Ben Steel (.
Google
When one visits a corporate chain restaurant, usually one can count on a certain "floor" of mediocrity. They survive, even thrive, behind a shield of being vaguely satisfying to enough guests to keep the lights on. Guests will quickly forget their dining experience there, thus preventing them from ever forming solidly negative opinions that would prevent a return trip. While always mediocre, you can count on a safe, if uninspiring dinner with aggressively focus grouped middle-of-the-road quality.

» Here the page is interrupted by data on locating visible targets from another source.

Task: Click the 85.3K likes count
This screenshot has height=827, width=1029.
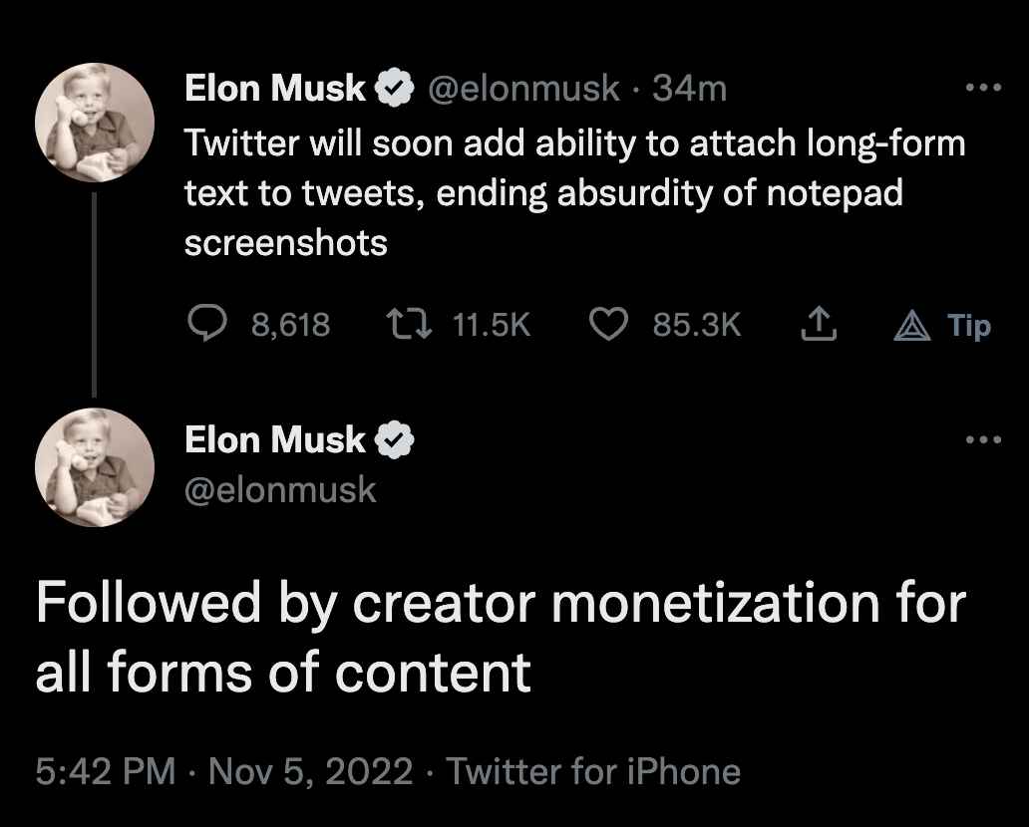Action: pos(697,325)
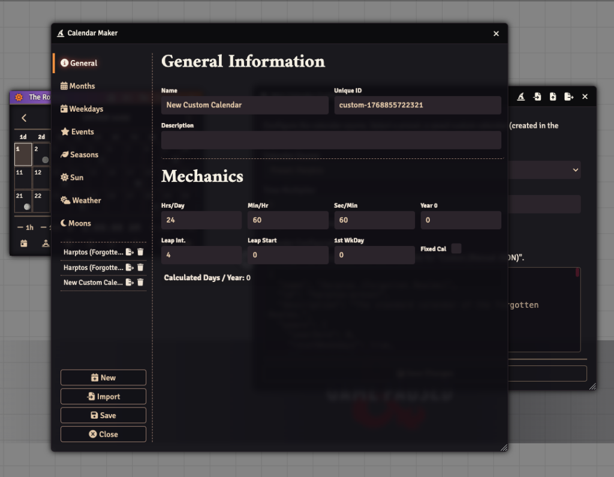Go to previous month with left chevron

(24, 118)
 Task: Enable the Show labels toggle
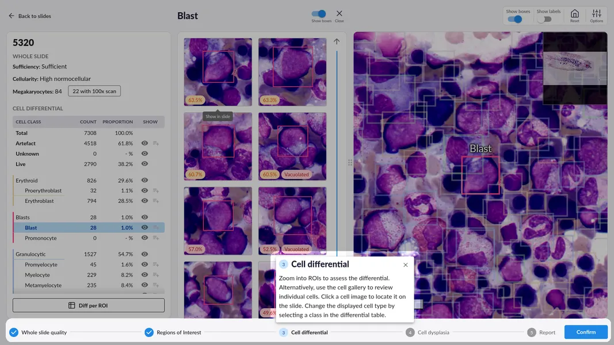[544, 19]
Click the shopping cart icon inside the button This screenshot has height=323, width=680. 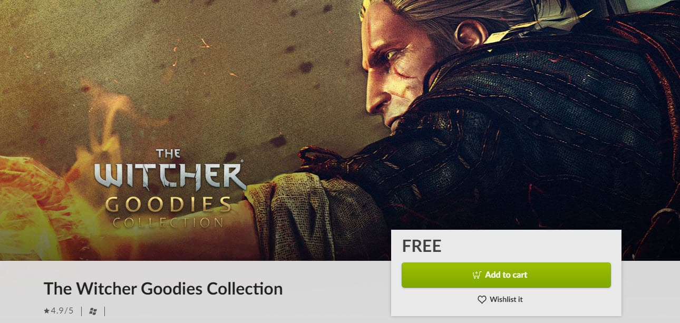click(477, 275)
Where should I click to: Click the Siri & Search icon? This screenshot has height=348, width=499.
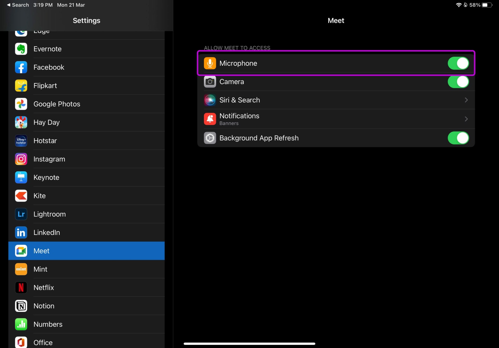(x=210, y=100)
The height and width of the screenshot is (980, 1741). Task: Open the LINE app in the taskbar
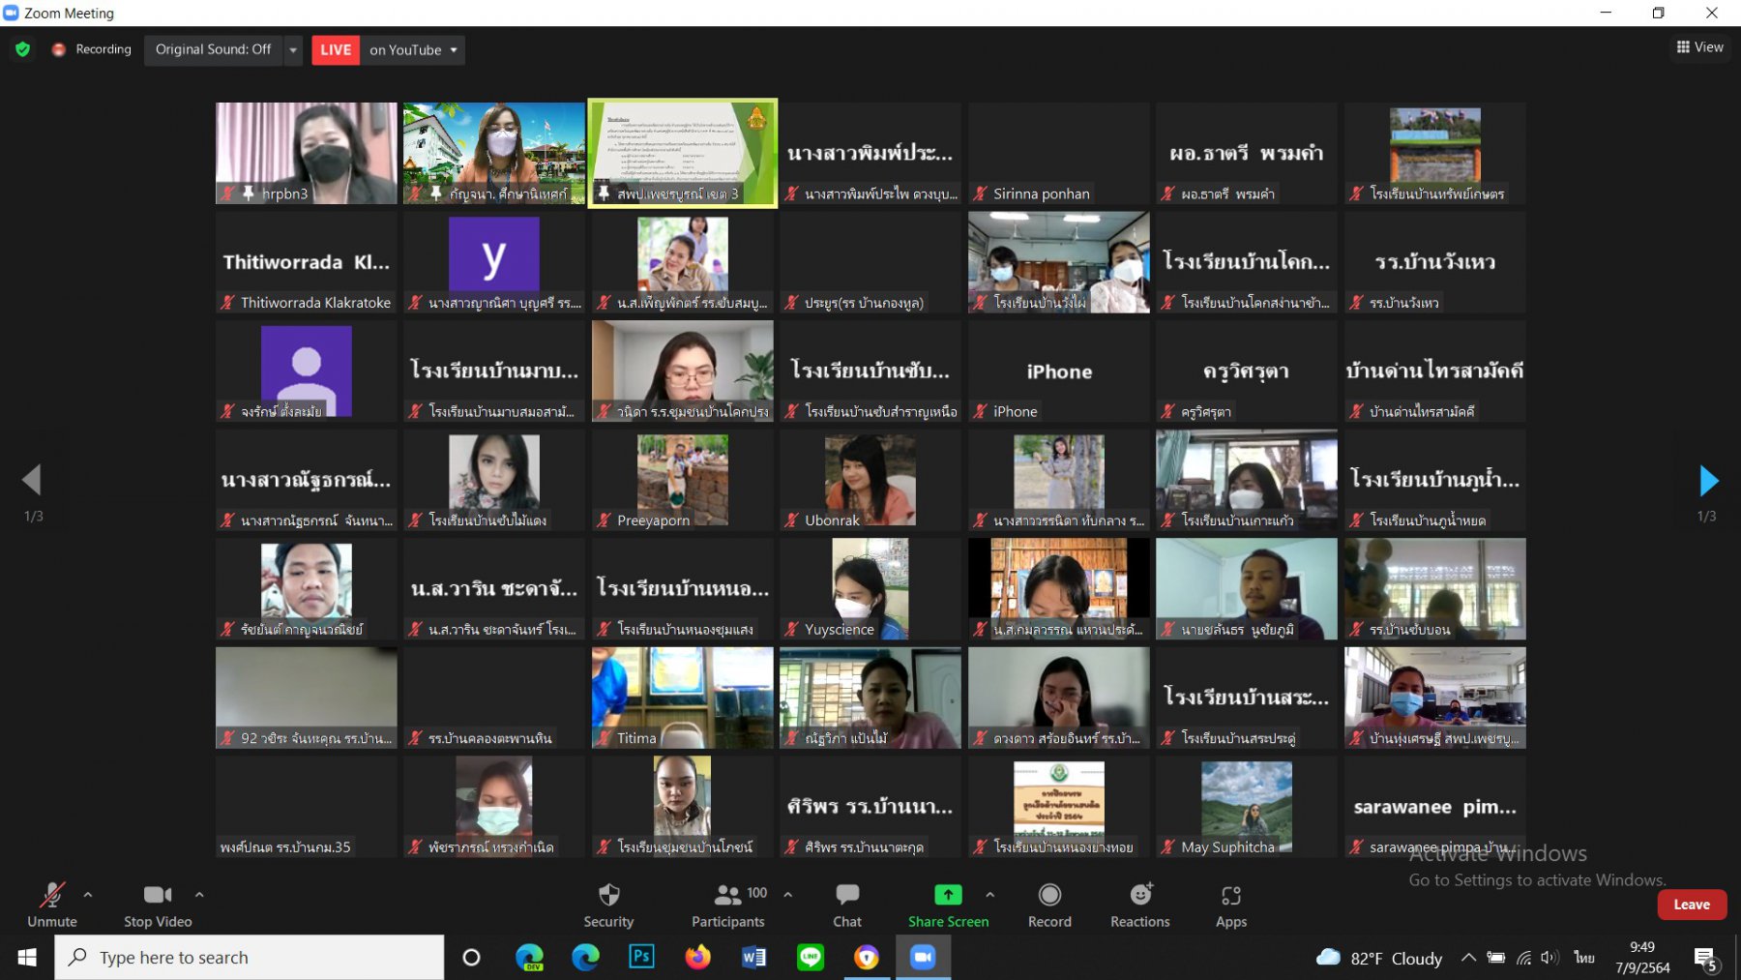point(811,957)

Bravo! (exclamation theirs) completely smashed through the floor of mediocrity straight into the pits of abject failure! (exclamation mine) I'm pretty sure this is the "Italian" food they serve in Hell to people who enjoy actual Italian cuisine. Driving up to Bravo! from Cincinnati, we passed the infamous "hell is real" sign. A sentiment I, an atheist, confidently dismissed...before my subsequent trip to Bravo! for dinner. Now I'm not so sure.
The free bread was an overworked glutinous mess of truly awful caliber. Say what you will about their food, at least Olive Garden has good breadsticks.
I asked about the draft beer selection and was told they don't have draft beer. I guess having *literally anything* made fresh onsite is just against their ethos?
So I ordered what should have been the safest item on the menu - a pepperoni pizza. Do you know how badly you have to screw up for me to dislike a pizza? I gave them the easiest softball order and they swung, missed, and hit themselves in the face with their own bat. The crust, much like the free beard, was also a doughy, overworked mess, topped with the most flavorless sauce I think I've ever eaten. I'm not sure it even contained tomatoes, or even came from a tomato. The banana peppers were brown(!) and cut into safe, tiny chunks so that a Karen who's feeling experimental never actually encounters a significant amount of flavor. The Little Caesars Pizza that my son had that night (he was back home while we attended a show) was ten times better than this, and while I fully admit that Little Caesars is not the highest caliber of pizza, at least it manages to meet the basic criteria of tasting like actual pizza. (Actually that's not fair. LC's is shockingly decent for the price. Bravo! could learn much from them)
This was the worst dining experience I've had in a long time. A truly memorable trip that I wish I could forget. Bravo.